Task instructions
Summarize the prize announcement in two sentences.

Canadian Mathematical Society

April 10, 2008


The Canadian Mathematical Society (CMS) has selected Yael Karshon as the recipient of the 2009 Krieger-Nelson Prize, Stephen Kudla as the recipient of the 2009 Jeffery-Williams Prize, and Ravi Vakil as the winner of the 2008 Coxeter-James Prize.

CMS 2009 Krieger-Nelson Prize: Dr. Yael Karshon (University of Toronto)

The Krieger-Nelson Prize recognizes outstanding research by a female mathematician.

Dr. Yael Karshon is one of Canada's leading experts in symplectic geometry. Symplectic geometry is the geometry underlying classical mechanics, and has close relations with quantum mechanics and quantum field theory. The tools of symplectic geometry appear in algebraic geometry and representation theory, and in connection with convex polytopes. Symplectic spaces arising in physics and mathematics often admit many symmetries.

Dr. Karshon's work has focused on symmetries of symplectic manifolds, formalized as Hamiltonian group actions. She has obtained deep results on the classification of such structures. One of her significant contributions is the idea of "abstract moment maps", which are maps between (not necessarily symplectic) manifolds with group actions, and which generalize moment maps on symplectic manifolds. She is the author (jointly with Guillemin and Ginzburg) of an authoritative monograph that provides new connections between moment maps, cobordisms and Hamiltonian group actions. Some of her recent work is in symplectic topology, involving symplectic capacities and symplectomorphism groups.

Dr. Karshon completed her Ph.D. in 1993 under the supervision of Shlomo Sternberg at Harvard, and then held a C.L.E. Moore Instructorship at MIT. In 1995 she moved to the Hebrew University of Jerusalem, where she obtained tenure. She joined the University of Toronto Mississauga in 2002, and was promoted to Full Professor in 2006. In 2005 she received the University of Toronto's McLean Award, which is given each year to one faculty member in the mathematical or physical sciences or engineering, within 12 years of Ph.D. Dr. Karshon takes pride in the achievements of her Ph.D. students and postdoctoral fellows.

Dr. Karshon will present the 2009 Krieger-Nelson Prize Lecture at the CMS Summer Meeting in St. John's (June 2009).

CMS 2009 Jeffery-Williams Prize: Dr. Stephen Kudla (University of Toronto)

The Jeffery-Williams Prize recognizes mathematicians who have made outstanding contributions to mathematical research.

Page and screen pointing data
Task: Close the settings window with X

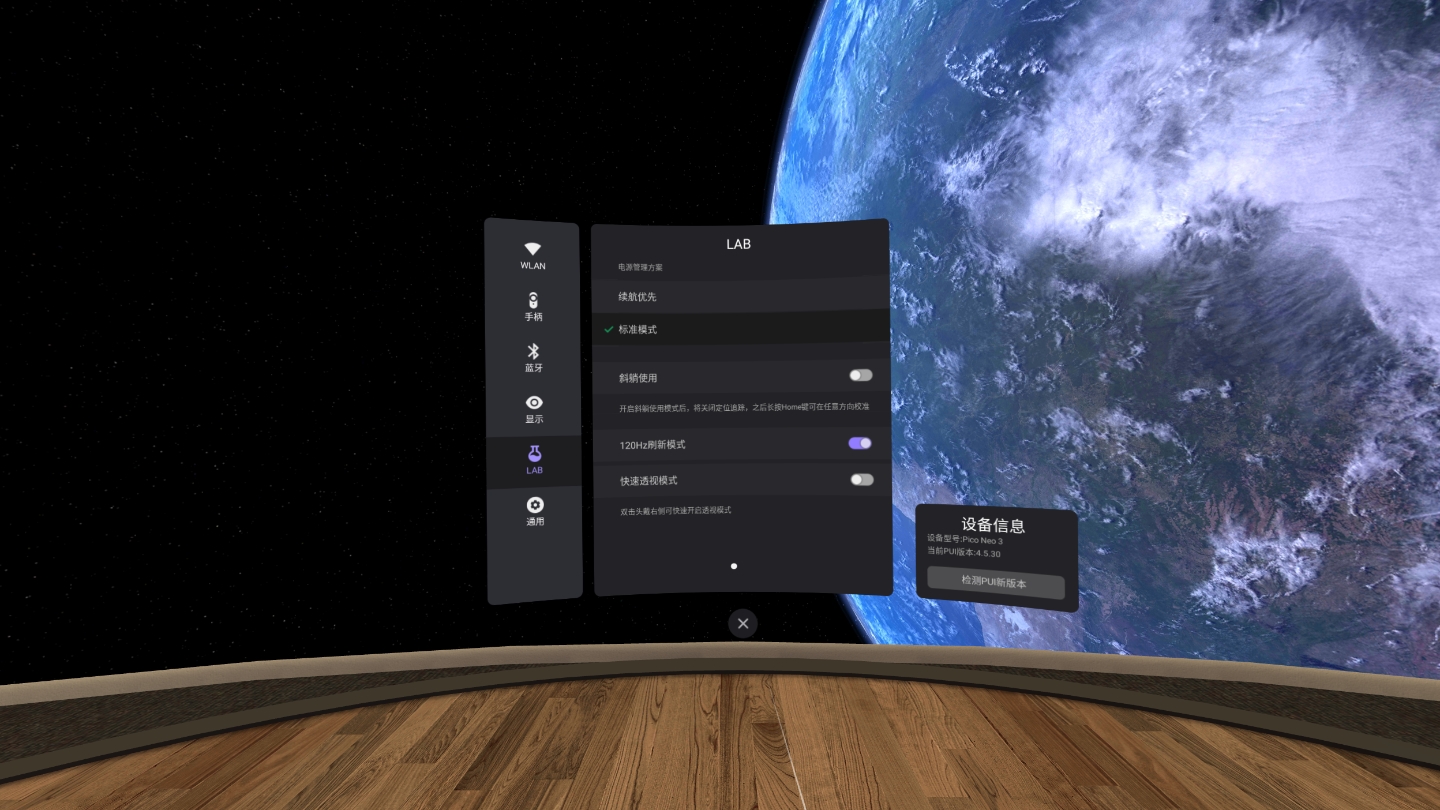Action: pos(742,623)
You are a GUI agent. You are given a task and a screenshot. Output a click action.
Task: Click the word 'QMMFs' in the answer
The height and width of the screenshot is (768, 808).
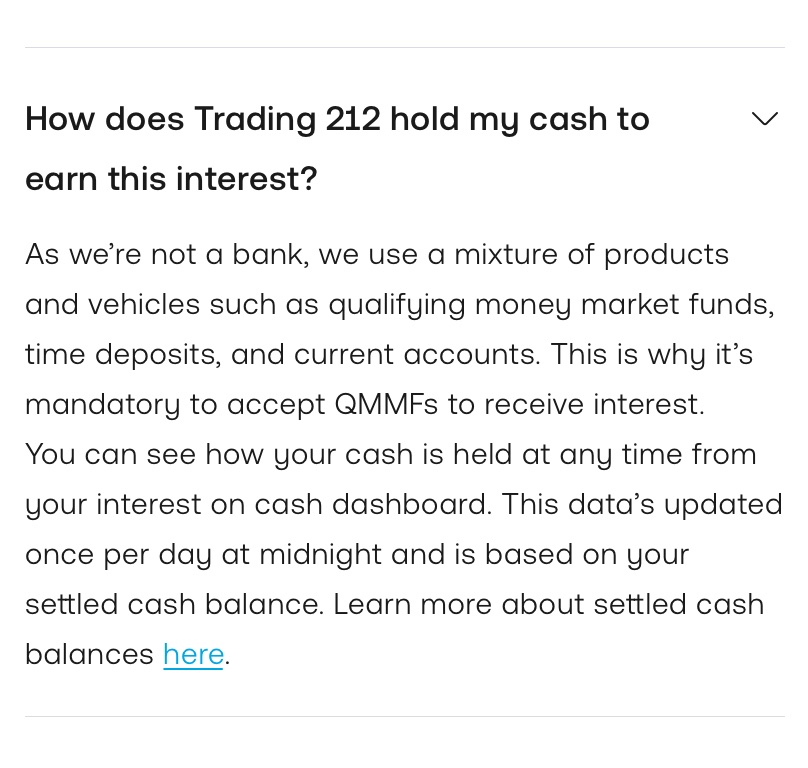click(x=386, y=404)
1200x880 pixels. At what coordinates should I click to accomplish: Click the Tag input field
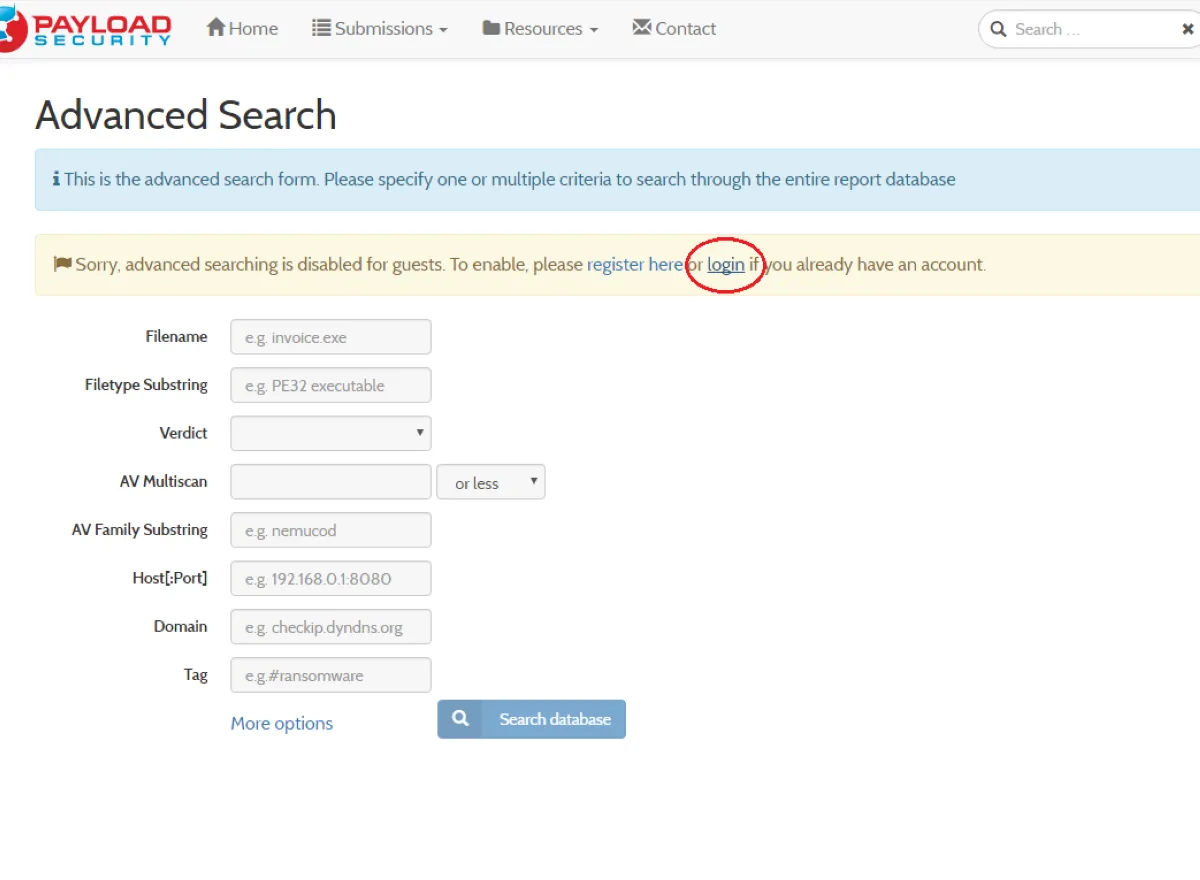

The answer
The Canadian Mathematical Society selected Yael Karshon for the 2009 Krieger-Nelson Prize, Stephen Kudla for the 2009 Jeffery-Williams Prize, and Ravi Vakil for the 2008 Coxeter-James Prize. Karshon is a University of Toronto expert in symplectic geometry whose work focuses on Hamiltonian group actions and includes the idea of abstract moment maps, and she will present the prize lecture at the CMS Summer Meeting in St. John's in June 2009.